The findings and recommendations of the study were made known at a validation workshop on the findings organised by the National Disaster Management Organisation (NADMO) in Accra yesterday.
The study was done two weeks ago in five regions, namely Bono East, North East, Volta, Western and Greater Accra.
“The lack of early warning signs and inadequate sensitisation to disasters in the country have serious implications. It means that our disasters will be terrible.
The essence of early warning is to pick it and work against mitigating the impact of the disaster,” the Co-Chair of the inter-agency coordinating group on emergencies and member of the team that conducted the study, Samuel Gmalu, explained.
His presentation was on a preparedness policy and institutional framework.
He explained that because the early signs were not working, they lacked the ability to pick anything and prepare towards it, saying it was the reason that when disasters occurred, where to take rescued people became a problem, and that in some cases those rescued were forced to live with relatives, thereby inconveniencing those relatives.
Early warning signs
He called for a structured way to gather the signs of any emerging disaster, adding that NADMO had to do good disaster risk mapping of every area in order to determine the communities the disasters would be peculiar to and how to deal with them when they occurred.
Mr Gmalu said another finding of the study was that radio stations on which education and sensitisation were done did not have coverage across the regions and, therefore, recommended the provision of infrastructure and communication equipment to facilitate the exchange of risk information.
He said the study further revealed a lack of information on logistics, security and civil-military humanitarian assistance during disaster response, non-availability of contingency plans in some regions and districts, lack of subsistence means for affected people and inadequate budget allocations for the recovery phase.
In his presentation on the study, the Team Lead for the CADRI Diagnosis Mission, Dr Ngoy Nsenga, said the study identified the limited participation of women and youth groups in the stakeholder engagement processes and the inability to engage a lot of institutions at the central level.
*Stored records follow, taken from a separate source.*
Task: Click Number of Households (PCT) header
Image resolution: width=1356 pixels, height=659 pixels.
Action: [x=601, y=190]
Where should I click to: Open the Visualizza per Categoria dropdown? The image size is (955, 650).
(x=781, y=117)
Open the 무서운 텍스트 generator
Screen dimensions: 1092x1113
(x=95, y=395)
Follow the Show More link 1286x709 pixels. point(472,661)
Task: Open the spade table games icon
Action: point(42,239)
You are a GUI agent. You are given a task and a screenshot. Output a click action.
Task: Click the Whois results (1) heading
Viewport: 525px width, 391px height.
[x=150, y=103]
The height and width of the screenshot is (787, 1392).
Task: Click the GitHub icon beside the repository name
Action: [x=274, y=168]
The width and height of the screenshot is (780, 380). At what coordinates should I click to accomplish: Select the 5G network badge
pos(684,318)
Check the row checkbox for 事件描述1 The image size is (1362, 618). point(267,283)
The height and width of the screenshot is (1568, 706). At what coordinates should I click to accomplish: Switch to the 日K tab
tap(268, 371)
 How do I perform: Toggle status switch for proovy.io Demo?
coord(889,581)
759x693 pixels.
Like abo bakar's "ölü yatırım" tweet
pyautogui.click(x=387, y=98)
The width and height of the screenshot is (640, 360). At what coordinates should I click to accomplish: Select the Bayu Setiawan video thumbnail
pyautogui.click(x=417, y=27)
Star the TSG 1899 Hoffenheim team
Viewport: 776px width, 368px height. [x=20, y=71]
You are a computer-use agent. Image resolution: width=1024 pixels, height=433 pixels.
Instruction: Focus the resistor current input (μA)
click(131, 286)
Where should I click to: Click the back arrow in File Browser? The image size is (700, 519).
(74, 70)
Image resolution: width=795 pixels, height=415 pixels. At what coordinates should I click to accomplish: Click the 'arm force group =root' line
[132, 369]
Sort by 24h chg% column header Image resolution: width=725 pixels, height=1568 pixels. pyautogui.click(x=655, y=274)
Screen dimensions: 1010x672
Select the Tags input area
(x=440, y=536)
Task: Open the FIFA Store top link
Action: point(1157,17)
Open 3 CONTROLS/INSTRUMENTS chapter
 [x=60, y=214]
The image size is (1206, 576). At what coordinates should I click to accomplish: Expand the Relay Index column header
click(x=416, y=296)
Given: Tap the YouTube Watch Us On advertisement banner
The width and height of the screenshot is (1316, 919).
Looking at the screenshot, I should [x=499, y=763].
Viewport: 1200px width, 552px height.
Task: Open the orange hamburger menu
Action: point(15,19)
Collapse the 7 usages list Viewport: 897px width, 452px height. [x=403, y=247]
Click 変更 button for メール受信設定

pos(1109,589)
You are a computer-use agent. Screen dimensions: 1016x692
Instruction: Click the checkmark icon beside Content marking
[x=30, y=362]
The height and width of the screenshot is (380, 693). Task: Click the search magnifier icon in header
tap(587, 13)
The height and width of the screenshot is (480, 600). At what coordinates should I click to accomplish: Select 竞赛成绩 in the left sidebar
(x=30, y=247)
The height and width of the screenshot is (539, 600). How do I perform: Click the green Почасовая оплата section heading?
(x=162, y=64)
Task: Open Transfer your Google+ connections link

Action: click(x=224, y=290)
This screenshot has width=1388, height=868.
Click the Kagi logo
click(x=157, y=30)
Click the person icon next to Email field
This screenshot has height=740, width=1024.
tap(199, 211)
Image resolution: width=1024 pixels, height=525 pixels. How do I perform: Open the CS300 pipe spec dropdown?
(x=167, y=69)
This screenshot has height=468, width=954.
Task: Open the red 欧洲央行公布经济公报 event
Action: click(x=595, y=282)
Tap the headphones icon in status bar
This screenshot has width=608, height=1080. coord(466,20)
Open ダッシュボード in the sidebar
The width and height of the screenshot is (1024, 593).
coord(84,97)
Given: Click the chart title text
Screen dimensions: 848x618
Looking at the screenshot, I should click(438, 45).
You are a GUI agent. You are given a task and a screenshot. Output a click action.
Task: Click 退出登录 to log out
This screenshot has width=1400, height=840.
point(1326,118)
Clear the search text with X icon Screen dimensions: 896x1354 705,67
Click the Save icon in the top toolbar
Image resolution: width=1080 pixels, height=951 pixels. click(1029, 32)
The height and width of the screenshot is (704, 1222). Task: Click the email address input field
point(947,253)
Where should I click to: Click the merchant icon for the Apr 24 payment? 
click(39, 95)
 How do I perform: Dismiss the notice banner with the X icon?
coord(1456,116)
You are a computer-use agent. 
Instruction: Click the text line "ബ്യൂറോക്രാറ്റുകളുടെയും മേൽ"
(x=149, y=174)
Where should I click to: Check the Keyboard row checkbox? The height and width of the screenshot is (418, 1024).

Recommendations of the study
In her presentation on governance, a member of the study team, Melody Azinim, mentioned some of the recommendations in the study to include strengthening a gender responsive culture in disaster risk reduction (DRR), metropolitan, municipal and district assemblies to set up DRR desks with focal points to serve as liaison for DRR collaboration, review national building codes in relation to risks and the establishment and enforcement of mechanisms for inspection of compliance of building codes.
The Director-General of NADMO, Eric Nana Agyemang-Prempeh, in a welcome address, expressed the government’s appreciation to the UN agencies and international NGOs in Ghana for their immense financial and logistic support to ensure successful work.